Colcoa (pour City of Lights, City of Angels), le festival de films français, est un rendez-vous que Costa Gavras ne louperait pour rien au monde. “Je ne viens pas ici pour faire du tourisme, mais je viens dès que j’ai un film à présenter”, assure tout sourire le réalisateur franco-grec. Plus que cela, c’est un fervent militant des échanges franco-américains dans le septième art : “Avec les associations françaises (comme Colcoa, la SACEM et la Guild – dont il est un membre engagé), nous essayons d’établir un pont pour qu’il y ait une discussion permanente entre les metteurs en scène. J’espère que ça va encore se renforcer”, argue-il sur le tapis rouge du Directors Guild of America à Los Angeles, le mardi 24 septembre.

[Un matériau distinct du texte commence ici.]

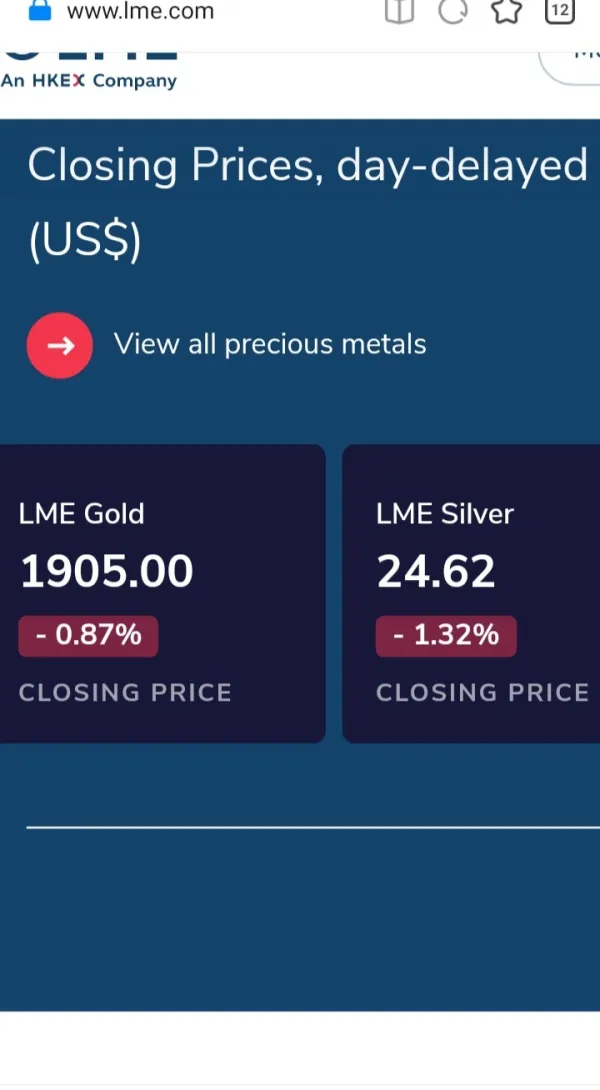Tap Gold closing price 1905.00
This screenshot has height=1090, width=600.
(x=107, y=572)
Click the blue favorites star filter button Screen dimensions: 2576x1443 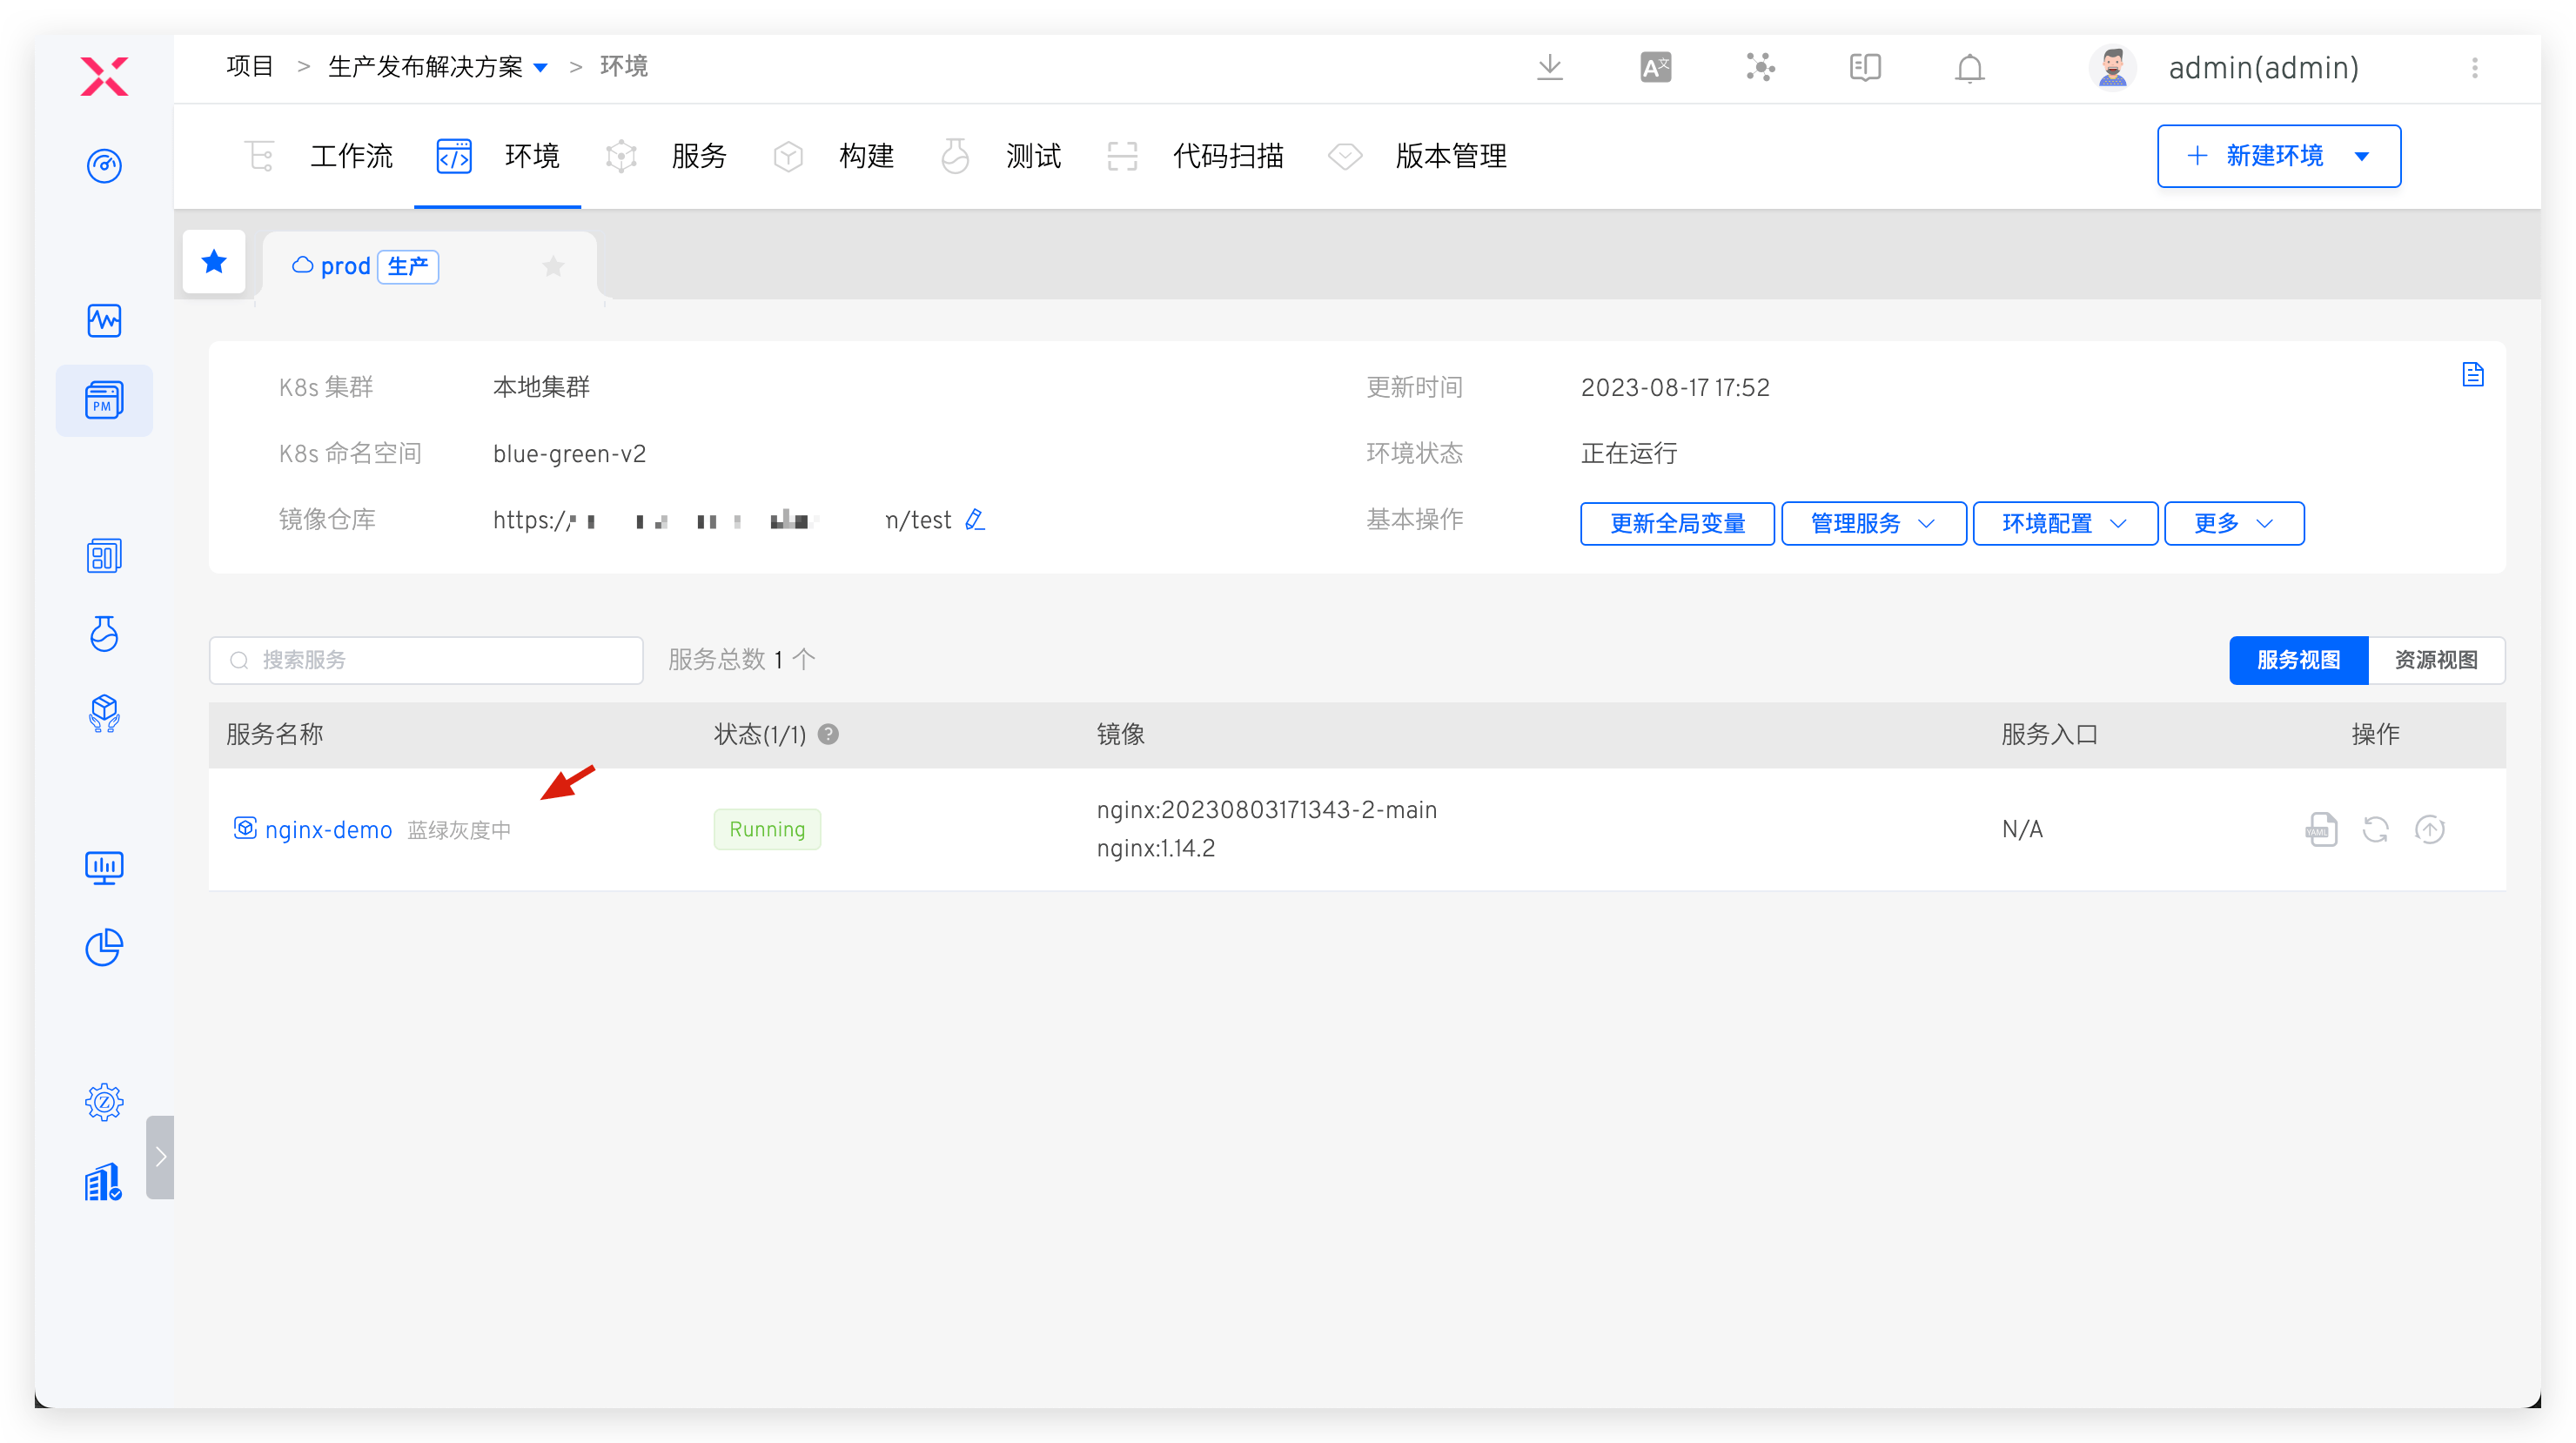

Ce soir-là, il est venu présenter son dix-neuvième long-métrage “Adults in the room”, adapté du livre Conversations entre adultes: Dans les coulisses secrètes de l’Europe de Yánis Varoufákis, l’éphémère ministre des finances grec d’Alexis Tsipras. Dans ce film aux allures de thriller, le réalisateur de 86 ans raconte la crise grecque de 2015, révélant toute la tension dramatique des négociations bruxelloises pour tenter de mettre fin aux politiques d’austérité imposées à Athènes. “La crise est un drame pour le peuple grec, une tragédie”, insiste Costa Gavras. “J’ai senti l’envie de faire quelque chose ; et le livre de Yánis Varoufákis m’a offert une ligne dramatique pour le scénario.”
Sans vouloir polémiquer ou tomber dans le cliché de l’anti-capitalisme, il défend le retour à une «société démocratique». «Nous vivons un changement profond de notre société. Le grand problème est qu’elle est dirigée par le grand capital, les banques», dénonce-t-il.
Son cinéma, très politique avec des films comme «Missing» sur les disparitions à la suite du coup d’Etat de Pinochet au Chili, est connu aux Etats-Unis. Le public a ainsi découvert son œuvre via “Z”, sur la dictature des colonels grecs, qui a obtenu l’Oscar du meilleur film étranger et du meilleur montage en 1969. “Il y a un public intellectuel aux Etats-Unis qui s’intéresse à ce qu’il se passe en Europe”, est convaincu le réalisateur, assurant être «très curieux» de voir comment les Américains accueilleront son dernier-né. Et tant mieux, car Costa Gavras a désormais envie de se concentrer sur des sujets européens, même s’il n’est pas contre une belle histoire américaine, voire «même une histoire d’amour”.
Une histoire américaine très populaire ne l’avait pourtant pas séduit, il y a près de 50 ans : celle du «Parrain», qu’il avait refusé d’adapter en film. «On me rappelle toujours cette histoire», s’amuse-t-il.«Mais le livre ne me plaisait pas. Il n’a rien à voir avec le chef d’oeuvre de Francis Coppola».
Et de toute manière, Costa Gavras n’est pas homme à rester figé dans le passé. A 86 ans, il apprécie l’évolution du cinéma, que ce soit les effets spéciaux de plus en plus sensationnels ou la tournure prise par le cinéma français, avec des films comme «Les Misérables» de Ladj Ly, projeté à l’ouverture à Colcoa, qu’il a trouvé «incroyable». Dans cette ligne progressiste, il ne rejette pas en bloc les plateformes de streaming, mais milite pour des améliorations. «Netflix est un problème et une chose formidable car cela donne accès à un catalogue de films, partout dans le monde. Par contre, en tant que réalisateur, on ne sait pas comment vit le film, combien de personnes le regarde, où… Et il y a aussi le problème des droits d’auteur. Il faut que ça évolue.» Pour le moment, il espère qu’ « Adults in the room » aura une longue et belle vie dans les salles obscures. Et notamment américaines, puisque le réalisateur a su séduire les distributeurs outre-Atlantique par le passé.